Con quale atteggiamento guardare al nuovo anno? Nel Salmo 130 troviamo una
bellissima immagine. Il Salmista dice che l'uomo di fede attende il
Signore " più che le sentinelle l'aurora " (v. 6), lo attende
con ferma speranza, perché sa che porterà luce, misericordia, salvezza.
Tale attesa nasce dall'esperienza del popolo eletto, il quale riconosce di
essere educato da Dio a guardare il mondo nella sua verità e a non
lasciarsi abbattere dalle tribolazioni. Vi invito a guardare il 2012 con
questo atteggiamento fiducioso. È vero che nell'anno che termina è
cresciuto il senso di frustrazione per la crisi che sta assillando la
società, il mondo del lavoro e l'economia; una crisi le cui radici sono
anzitutto culturali e antropologiche. Sembra quasi che una coltre di
oscurità sia scesa sul nostro tempo e non permetta di vedere con
chiarezza la luce del giorno.
In questa oscurità il cuore dell'uomo non cessa tuttavia di attendere
l'aurora di cui parla il Salmista. Tale attesa è particolarmente viva e
visibile nei giovani, ed è per questo che il mio pensiero si rivolge a
loro considerando il contributo che possono e debbono offrire alla
società. Vorrei dunque presentare il Messaggio per la XLV Giornata
Mondiale della Pace in una prospettiva educativa: " Educare i giovani
alla giustizia e alla pace ", nella convinzione che essi, con il loro
entusiasmo e la loro spinta ideale, possono offrire una nuova speranza al
mondo.
Il mio Messaggio si rivolge anche ai genitori, alle famiglie, a tutte le
componenti educative, formative, come pure ai responsabili nei vari ambiti
della vita religiosa, sociale, politica, economica, culturale e della
comunicazione. Essere attenti al mondo giovanile, saperlo ascoltare e
valorizzare, non è solamente un'opportunità, ma un dovere primario di
tutta la società, per la costruzione di un futuro di giustizia e di pace.
Si tratta di comunicare ai giovani l'apprezzamento per il valore positivo
della vita, suscitando in essi il desiderio di spenderla al servizio del
Bene. È un compito, questo, in cui tutti siamo impegnati in prima
persona.
Le preoccupazioni manifestate da molti giovani in questi ultimi tempi, in
varie Regioni del mondo, esprimono il desiderio di poter guardare con
speranza fondata verso il futuro. Nel momento presente sono molti gli
aspetti che essi vivono con apprensione: il desiderio di ricevere una
formazione che li prepari in modo più profondo ad affrontare la realtà,
la difficoltà a formare una famiglia e a trovare un posto stabile di
lavoro, l'effettiva capacità di contribuire al mondo della politica,
della cultura e dell'economia per la costruzione di una società dal volto
più umano e solidale.
È importante che questi fermenti e la spinta ideale che contengono
trovino la dovuta attenzione in tutte le componenti della società. La
Chiesa guarda ai giovani con speranza, ha fiducia in loro e li incoraggia
a ricercare la verità, a difendere il bene comune, ad avere prospettive
aperte sul mondo e occhi capaci di vedere " cose nuove " (Is
42,9; 48,6)!
I responsabili dell'educazione
2. L'educazione è l'avventura più affascinante e difficile della vita.
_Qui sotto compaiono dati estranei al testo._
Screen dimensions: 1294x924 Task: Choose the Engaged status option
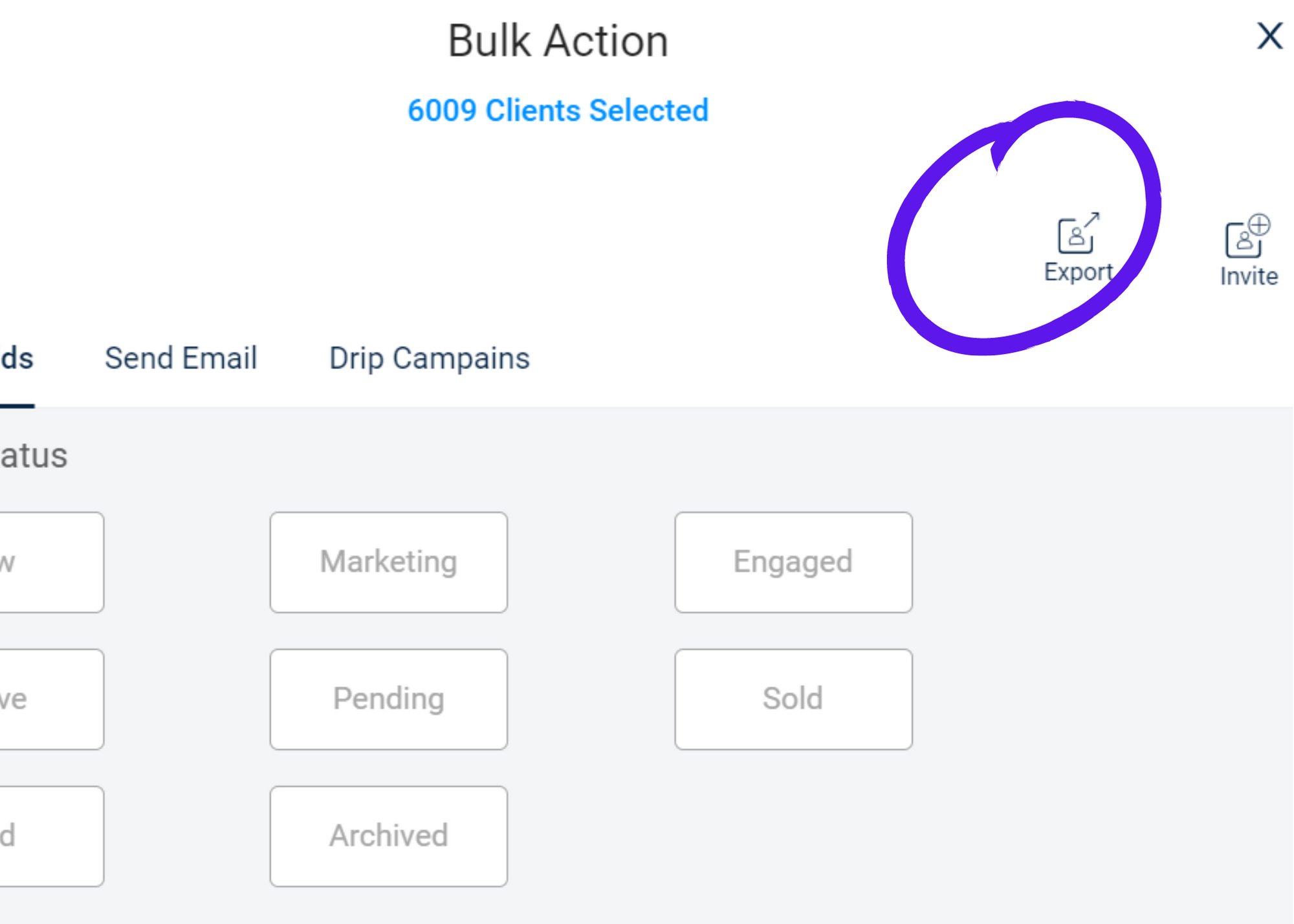793,562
Educare - dal latino educere - significa condurre fuori da se stessi per
introdurre alla realtà, verso una pienezza che fa crescere la persona.
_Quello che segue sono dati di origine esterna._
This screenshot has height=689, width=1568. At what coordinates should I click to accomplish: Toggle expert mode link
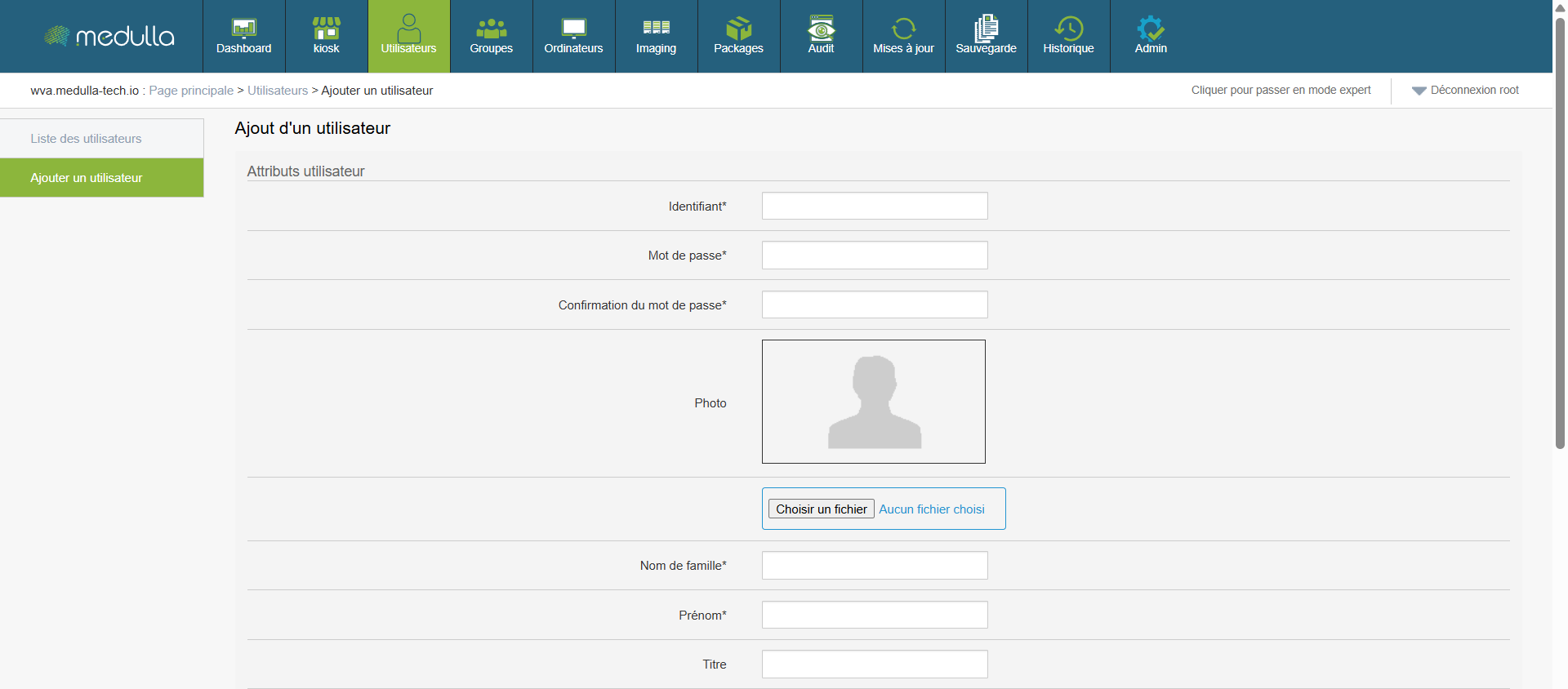point(1281,90)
Tale processo si nutre dell'incontro di due libertà, quella dell'adulto e
quella del giovane. Esso richiede la responsabilità del discepolo, che
deve essere aperto a lasciarsi guidare alla conoscenza della realtà, e
quella dell'educatore, che deve essere disposto a donare se stesso. Per
questo sono più che mai necessari autentici testimoni, e non meri
dispensatori di regole e di informazioni; testimoni che sappiano vedere
più lontano degli altri, perché la loro vita abbraccia spazi più ampi.
Il testimone è colui che vive per primo il cammino che propone.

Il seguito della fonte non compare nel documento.